(WORK ORDER): Gather every line below where "will" appears.

(RECORDS FOR THIS TASK):
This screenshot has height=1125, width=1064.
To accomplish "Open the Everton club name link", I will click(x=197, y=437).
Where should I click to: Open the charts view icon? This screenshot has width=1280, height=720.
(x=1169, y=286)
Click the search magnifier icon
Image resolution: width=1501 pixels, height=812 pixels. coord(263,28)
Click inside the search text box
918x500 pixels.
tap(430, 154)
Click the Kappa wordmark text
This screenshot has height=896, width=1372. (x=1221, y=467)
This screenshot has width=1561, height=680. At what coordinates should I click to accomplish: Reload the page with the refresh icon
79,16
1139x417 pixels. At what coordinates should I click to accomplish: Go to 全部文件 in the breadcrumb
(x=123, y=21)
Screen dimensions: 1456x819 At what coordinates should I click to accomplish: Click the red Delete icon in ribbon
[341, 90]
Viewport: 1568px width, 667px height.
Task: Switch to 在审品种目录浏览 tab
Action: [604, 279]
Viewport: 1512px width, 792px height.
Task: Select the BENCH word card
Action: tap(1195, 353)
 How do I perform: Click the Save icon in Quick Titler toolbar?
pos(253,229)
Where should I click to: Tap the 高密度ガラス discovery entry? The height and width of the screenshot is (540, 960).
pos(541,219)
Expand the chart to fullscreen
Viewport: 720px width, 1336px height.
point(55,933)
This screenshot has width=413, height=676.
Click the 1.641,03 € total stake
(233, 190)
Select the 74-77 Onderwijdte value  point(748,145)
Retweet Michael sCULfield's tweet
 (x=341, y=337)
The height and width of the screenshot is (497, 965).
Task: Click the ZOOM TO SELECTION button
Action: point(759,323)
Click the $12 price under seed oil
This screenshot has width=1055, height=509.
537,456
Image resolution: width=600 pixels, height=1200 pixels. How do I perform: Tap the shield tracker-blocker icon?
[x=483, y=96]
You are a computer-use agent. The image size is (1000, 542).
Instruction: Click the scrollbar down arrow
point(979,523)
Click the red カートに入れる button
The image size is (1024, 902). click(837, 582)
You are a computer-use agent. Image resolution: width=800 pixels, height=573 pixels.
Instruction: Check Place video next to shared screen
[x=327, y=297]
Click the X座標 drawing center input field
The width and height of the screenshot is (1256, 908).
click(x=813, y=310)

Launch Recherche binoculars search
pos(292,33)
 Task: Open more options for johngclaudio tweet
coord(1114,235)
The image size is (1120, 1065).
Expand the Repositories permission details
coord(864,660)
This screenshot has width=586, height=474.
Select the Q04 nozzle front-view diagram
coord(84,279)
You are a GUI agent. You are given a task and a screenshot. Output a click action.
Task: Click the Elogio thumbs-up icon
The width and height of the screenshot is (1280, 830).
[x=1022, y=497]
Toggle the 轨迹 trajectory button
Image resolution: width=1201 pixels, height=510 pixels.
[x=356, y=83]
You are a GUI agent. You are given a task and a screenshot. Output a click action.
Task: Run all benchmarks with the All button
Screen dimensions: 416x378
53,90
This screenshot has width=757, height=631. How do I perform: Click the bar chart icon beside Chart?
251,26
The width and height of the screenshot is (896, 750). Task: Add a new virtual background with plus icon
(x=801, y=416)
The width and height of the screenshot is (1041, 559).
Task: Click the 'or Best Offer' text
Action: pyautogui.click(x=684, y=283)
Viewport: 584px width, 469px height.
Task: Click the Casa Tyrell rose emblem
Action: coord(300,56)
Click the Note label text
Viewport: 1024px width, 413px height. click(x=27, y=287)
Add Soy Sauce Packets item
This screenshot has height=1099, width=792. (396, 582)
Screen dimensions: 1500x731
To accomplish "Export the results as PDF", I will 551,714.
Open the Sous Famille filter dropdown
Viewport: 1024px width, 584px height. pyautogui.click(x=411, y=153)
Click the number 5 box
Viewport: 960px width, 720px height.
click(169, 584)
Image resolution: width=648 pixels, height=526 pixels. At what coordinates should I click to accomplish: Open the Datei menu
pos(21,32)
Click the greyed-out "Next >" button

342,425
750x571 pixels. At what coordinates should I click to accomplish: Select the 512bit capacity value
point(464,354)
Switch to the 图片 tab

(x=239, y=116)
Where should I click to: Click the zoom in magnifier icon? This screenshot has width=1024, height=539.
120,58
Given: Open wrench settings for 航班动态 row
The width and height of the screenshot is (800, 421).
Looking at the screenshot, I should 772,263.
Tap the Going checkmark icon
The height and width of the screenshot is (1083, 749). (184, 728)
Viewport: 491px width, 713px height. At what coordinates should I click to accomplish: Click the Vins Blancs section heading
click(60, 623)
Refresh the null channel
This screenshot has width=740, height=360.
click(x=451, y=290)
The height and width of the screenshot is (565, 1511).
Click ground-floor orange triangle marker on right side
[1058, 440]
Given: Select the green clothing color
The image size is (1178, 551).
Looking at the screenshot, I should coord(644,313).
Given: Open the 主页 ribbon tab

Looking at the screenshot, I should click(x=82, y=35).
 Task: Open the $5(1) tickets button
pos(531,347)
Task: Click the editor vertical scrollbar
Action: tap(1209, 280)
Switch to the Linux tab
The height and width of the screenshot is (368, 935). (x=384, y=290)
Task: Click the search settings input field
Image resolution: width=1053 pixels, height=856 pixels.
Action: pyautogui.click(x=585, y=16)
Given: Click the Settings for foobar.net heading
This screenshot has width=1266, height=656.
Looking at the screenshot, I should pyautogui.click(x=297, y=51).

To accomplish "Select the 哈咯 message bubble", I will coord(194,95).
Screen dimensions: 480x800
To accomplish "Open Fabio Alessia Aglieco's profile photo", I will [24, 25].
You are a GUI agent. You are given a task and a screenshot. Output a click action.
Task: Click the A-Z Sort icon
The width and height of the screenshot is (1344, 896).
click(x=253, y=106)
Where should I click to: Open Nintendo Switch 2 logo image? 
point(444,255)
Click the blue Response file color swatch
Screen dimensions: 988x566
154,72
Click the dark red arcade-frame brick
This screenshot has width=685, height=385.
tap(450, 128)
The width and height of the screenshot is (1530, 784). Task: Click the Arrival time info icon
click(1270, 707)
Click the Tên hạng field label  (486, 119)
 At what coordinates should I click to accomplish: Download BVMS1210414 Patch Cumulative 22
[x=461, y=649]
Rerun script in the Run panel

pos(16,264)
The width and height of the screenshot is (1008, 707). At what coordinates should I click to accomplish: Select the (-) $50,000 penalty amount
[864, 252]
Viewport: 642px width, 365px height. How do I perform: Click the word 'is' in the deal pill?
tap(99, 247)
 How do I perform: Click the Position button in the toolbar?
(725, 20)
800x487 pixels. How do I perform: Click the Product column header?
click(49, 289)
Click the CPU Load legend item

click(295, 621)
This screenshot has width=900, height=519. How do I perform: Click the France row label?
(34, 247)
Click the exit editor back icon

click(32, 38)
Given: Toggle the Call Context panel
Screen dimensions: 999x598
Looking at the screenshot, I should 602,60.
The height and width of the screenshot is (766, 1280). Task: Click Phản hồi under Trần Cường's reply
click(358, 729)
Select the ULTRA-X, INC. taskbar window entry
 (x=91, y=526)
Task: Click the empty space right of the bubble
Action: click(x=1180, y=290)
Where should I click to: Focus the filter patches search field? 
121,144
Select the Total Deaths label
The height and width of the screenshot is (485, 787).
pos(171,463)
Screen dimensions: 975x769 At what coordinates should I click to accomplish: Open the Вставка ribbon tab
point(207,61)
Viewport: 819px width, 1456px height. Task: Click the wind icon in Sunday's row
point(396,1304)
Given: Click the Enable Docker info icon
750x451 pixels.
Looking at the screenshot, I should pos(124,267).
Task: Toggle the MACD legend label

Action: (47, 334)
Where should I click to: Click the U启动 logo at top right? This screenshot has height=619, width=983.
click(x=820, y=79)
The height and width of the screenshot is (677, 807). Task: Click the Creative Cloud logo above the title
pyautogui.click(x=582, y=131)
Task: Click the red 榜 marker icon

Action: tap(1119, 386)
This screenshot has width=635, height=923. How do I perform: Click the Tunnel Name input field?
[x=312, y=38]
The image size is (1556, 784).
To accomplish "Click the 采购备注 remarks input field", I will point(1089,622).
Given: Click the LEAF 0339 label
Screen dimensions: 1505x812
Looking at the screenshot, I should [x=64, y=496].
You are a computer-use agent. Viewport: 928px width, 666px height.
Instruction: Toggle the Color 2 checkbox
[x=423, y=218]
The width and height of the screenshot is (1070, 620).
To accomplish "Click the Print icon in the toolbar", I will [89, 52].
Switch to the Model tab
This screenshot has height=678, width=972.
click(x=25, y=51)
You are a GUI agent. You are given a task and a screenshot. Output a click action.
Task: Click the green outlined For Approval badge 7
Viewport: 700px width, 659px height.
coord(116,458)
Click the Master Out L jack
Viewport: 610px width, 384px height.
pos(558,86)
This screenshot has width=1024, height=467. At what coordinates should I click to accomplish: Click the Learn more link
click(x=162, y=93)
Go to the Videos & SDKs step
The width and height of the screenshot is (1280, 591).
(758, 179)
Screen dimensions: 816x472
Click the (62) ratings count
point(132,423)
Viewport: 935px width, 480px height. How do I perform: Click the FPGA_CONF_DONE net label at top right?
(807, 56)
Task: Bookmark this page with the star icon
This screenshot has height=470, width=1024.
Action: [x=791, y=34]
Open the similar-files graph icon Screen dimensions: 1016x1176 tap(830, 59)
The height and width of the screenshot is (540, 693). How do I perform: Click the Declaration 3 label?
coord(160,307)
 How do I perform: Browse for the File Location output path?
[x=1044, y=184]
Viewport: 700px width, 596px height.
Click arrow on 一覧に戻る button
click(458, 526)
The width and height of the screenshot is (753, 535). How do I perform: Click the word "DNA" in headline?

(WRITTEN ANSWER):
To accomplish "Open the Everton club name link", I will click(x=197, y=437).
To accomplish "Export the results as PDF", I will 551,714.
To accomplish "Select the 哈咯 message bubble", I will coord(194,95).
To accomplish "Open Fabio Alessia Aglieco's profile photo", I will [24, 25].
To accomplish "Click the 采购备注 remarks input field", I will point(1089,622).
To accomplish "Click the Print icon in the toolbar", I will [89, 52].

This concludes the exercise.